Нет, загадочно все это было и обидно. Настолько обидно, что любое недоброжелательное упоминание еврейской национальности, относилось ли оно к нему лично или вообще, Гриша считал вопиющей несправедливостью. Глухо и тоскливо становилось у него на душе, до отчаяния. Иногда даже хотелось как-нибудь разом прекратить эту муку, конца которой не предвиделось. Например, принять много-много сонных таблеток, забыться и уснуть, чтобы никогда больше не просыпаться.
А что? Это был выход, и то что он был – согревало. В конце концов, он всегда мог, если станет совсем невтерпеж. Стоило подумать об этом, как жизнь сразу делалась намного милее, и плевать хотелось на всех этих, которые… Почему он должен из-за них? Больше того, в Грише начинало расти чувство протеста, ярость накатывала – такая, что он сам готов был ее испугаться, хотя и была в ней некая сладость. Было в ней нечто… Но если бы ему сказали, что как раз в это мгновение в нем просыпается древний иудей, то только снова бы вызвали его гнев: нет, никаким древним иудеем он не был, а был просто возмущенным и протестующим человеком, и если у кого-то не хватает мозгов для такой элементарной вещи, то он готов объяснить, даже и кулаками.
Хотя последнего Гриша предпочел бы не делать, поскольку в очках это было и неловко, и опасно, а без очков он видел плохо, да и хорошо бы все-таки знать наверняка, кто и что вчера говорил, отчего внутри до сих пор гадко.

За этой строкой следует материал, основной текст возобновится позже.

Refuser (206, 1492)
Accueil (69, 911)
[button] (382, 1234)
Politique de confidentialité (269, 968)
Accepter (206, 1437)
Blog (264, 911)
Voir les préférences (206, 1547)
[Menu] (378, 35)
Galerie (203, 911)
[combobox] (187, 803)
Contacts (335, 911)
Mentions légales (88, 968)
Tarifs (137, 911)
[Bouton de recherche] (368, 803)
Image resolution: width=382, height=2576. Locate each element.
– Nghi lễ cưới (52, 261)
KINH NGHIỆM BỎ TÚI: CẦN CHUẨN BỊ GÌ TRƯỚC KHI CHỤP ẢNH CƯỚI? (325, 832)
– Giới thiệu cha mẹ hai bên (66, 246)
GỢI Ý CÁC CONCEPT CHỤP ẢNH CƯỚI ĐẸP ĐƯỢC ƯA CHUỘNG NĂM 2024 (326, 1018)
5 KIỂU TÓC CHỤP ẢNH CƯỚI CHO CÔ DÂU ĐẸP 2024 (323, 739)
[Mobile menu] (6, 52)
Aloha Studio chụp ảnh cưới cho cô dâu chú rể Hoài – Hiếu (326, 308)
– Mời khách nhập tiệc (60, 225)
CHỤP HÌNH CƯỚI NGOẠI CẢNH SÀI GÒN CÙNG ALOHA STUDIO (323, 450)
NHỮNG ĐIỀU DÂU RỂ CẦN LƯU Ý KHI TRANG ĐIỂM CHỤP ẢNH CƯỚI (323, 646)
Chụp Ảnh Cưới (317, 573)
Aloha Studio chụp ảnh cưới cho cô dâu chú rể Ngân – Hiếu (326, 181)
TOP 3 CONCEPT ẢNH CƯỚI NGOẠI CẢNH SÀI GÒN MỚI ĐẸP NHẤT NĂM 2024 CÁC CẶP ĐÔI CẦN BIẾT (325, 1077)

Но не мог же он, в конце концов, подозревать всех лежащих рядом ребят. А с другой стороны, и примерещиться не могло, даже после пива.
Он должен был вписать в свой дневник окончательное и большими буквами: НИ КАПЛИ СПИРТНОГО! И жестоко осудить себя в комментариях, подробно описав аккуратным бисерным почерком пережитое состояние опьянения и еще более грозно – нынешнее, соединившее в себе сразу три: похмелья, беспокойства из-за запропастившихся куда-то очков и гадкого осадка от вчерашней (чьей-то) антисемитской выходки.
КОЛЛЕГИ
Пока народ так прохлаждался, солнце окончательно взошло, и тогда в палатке стало нестерпимо душно – сразу и тяжело. Теперь они зашевелились, чертыхаясь, сопя, кряхтя, откашливаясь и бормоча что-то просевшими голосами, – юные бойцы трудового фронта, как однажды ласково-презрительно назвал их шофер Валера.
Пока они так шевелились, на кухне, заставленной со вчерашнего грязными кружками и тарелками, беседовали Софья Игнатьевна, она же мать-начальница, и молодой человек Артем Балицкий, ее заместитель, высокий, крупный, всегда, даже в самую жару, в кирзовых сапогах и штормовке. Аспирант Института мировой истории.
Артем Балицкий, как и Софья Игнатьевна, в отличие от всех прочих участников экспедиции, был профессиональным историком и археологом. Это была не просто профессия, но – призвание, и он втайне гордился им, а еще больше собой – что нашел его, потому как найти свое призвание, может быть, самое трудное в жизни, а без него она просто теряет смысл. Это он наблюдал по многим своим бывшим однокашникам, с которыми время от времени пересекался и большинство из которых, не найдя, маялись, даже и вполне благоустроенные. А то и занимались непонятно чем.
Что ж, Артем им мог только посочувствовать, хотя в глубине души считал их неудачниками и растяпами, которые сами были виноваты в своей несостоятельности. Многие из них – такие же, как эти парни, валявшиеся сейчас в палатке, где не продохнуть из-за перегара. Ни у кого из них нет в жизни цели, настоящей, ради которой стоило жить и стоило выложиться. А главное, которая бы соответствовала не только твоим склонностям, но и вложенному в тебя таланту. Правда, помимо прочего, цель еще нужно уметь себе поставить, поставить задачу – и потом выполнить ее. Овладеть как вражеской крепостью.